Role Overview
Ease Learning is seeking a qualified Subject Matter Expert (SME) with applied, real-world experience in AI Foundations to participate in a skills assessment validation engagement. This is a short-term, contract, remote engagement in which the SME will complete a practitioner-level skills assessment and a brief post-assessment survey. This role does not involve teaching, instructional design, content creation, or ongoing advisory responsibilities.
Engagement Details
Engagement Type: Contract / 1099 – Short-term engagement
Location: Remote
Estimated Item Count: ~150
Estimated Time to Completion: Approximately 1–2 hours
Assessment Window: Work must be completed within a defined access window (typically 5 business days once access is granted)
Scope of Work
- Complete a practitioner-level skills assessment used for validation and standard-setting purposes.
- Complete a short post-assessment survey providing feedback on the assessment experience.
This role does not include:
- Teaching or facilitation responsibilities
- Instructional or curriculum design work
- Content authoring or SME review of materials
- Ongoing advisory or consulting responsibilities
Required Expertise
The SME should be a current practitioner with applied, real-world experience related to the following knowledge areas and skills:
- Define artificial intelligence and describe its core concepts and capabilities
- Explain how AI systems learn from data, including supervised, unsupervised, and reinforcement learning
- Describe how generative AI produces new text, images, and other content
- Understand the architectures and techniques that enable AI systems to interpret data and automate decisions
- Identify common AI frameworks, models, and tools used in practice
- Explain the role of data quality, scale, and bias in training AI models
- Describe the impact of training data on AI model performance and reliability
- Understand the operational aspects of deploying and managing AI systems in real-world settings
- Explain foundational concepts of neural networks and deep learning
- Describe natural language processing (NLP) and computer vision fundamentals
- Identify ethical considerations and responsible AI principles
- Understand the difference between narrow AI and general AI concepts
- Describe real-world applications of AI across industries
- Evaluate AI solutions for practical business and technical use cases
Ideal Candidate Profile
- Active practitioner with hands-on experience in AI Foundations or closely related domains.

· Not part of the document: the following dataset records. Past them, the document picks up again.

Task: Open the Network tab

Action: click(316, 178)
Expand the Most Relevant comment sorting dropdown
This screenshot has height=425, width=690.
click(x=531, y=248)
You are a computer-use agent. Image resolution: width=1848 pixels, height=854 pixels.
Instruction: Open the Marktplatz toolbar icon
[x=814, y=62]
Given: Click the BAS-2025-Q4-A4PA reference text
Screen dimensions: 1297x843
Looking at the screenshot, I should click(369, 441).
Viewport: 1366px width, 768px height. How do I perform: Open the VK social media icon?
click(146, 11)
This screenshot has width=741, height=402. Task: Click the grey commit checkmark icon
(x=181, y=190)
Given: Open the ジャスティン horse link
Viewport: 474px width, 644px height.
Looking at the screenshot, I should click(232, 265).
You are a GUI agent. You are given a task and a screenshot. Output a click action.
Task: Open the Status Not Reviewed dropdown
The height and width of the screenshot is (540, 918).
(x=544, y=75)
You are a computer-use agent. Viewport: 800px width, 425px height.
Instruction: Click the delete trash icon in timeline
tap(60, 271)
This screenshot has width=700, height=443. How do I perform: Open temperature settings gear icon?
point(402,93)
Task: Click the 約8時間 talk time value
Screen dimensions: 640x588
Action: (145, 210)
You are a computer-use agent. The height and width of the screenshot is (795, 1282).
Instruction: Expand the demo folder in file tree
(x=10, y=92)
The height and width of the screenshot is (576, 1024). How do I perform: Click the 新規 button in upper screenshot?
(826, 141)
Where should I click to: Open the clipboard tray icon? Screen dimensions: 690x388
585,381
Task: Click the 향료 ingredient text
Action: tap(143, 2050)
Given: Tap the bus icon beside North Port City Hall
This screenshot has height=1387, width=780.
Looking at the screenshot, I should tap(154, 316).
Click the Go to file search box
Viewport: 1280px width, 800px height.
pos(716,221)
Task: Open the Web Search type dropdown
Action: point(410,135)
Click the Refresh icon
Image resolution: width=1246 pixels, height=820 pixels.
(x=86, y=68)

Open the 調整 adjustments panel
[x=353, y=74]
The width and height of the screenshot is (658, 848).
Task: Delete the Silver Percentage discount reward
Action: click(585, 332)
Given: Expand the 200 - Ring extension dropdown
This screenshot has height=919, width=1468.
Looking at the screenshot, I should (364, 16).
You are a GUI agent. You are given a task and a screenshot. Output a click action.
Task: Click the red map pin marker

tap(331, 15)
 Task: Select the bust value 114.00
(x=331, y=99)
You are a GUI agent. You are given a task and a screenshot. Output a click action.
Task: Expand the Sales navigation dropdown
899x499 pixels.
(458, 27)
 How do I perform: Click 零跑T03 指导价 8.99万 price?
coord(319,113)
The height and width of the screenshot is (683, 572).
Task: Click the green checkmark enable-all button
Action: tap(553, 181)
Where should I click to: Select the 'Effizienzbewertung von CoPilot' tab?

- Practical, working knowledge of how the concepts listed above are applied in real professional settings.
- Does not need to be an academic researcher or industry thought leader — applied experience is what matters.
Minimum Performance Expectation
Participants must demonstrate baseline practitioner competency by scoring above 50% on the assessment. This threshold is used solely to ensure valid practitioner-level participation and is not used for hiring, ranking, or performance evaluation.
Deliverables
- Completed skills assessment within the defined access window.
- Completed post-assessment survey.
Compensation
This is a flat-fee engagement, paid upon successful completion of the assessment and survey.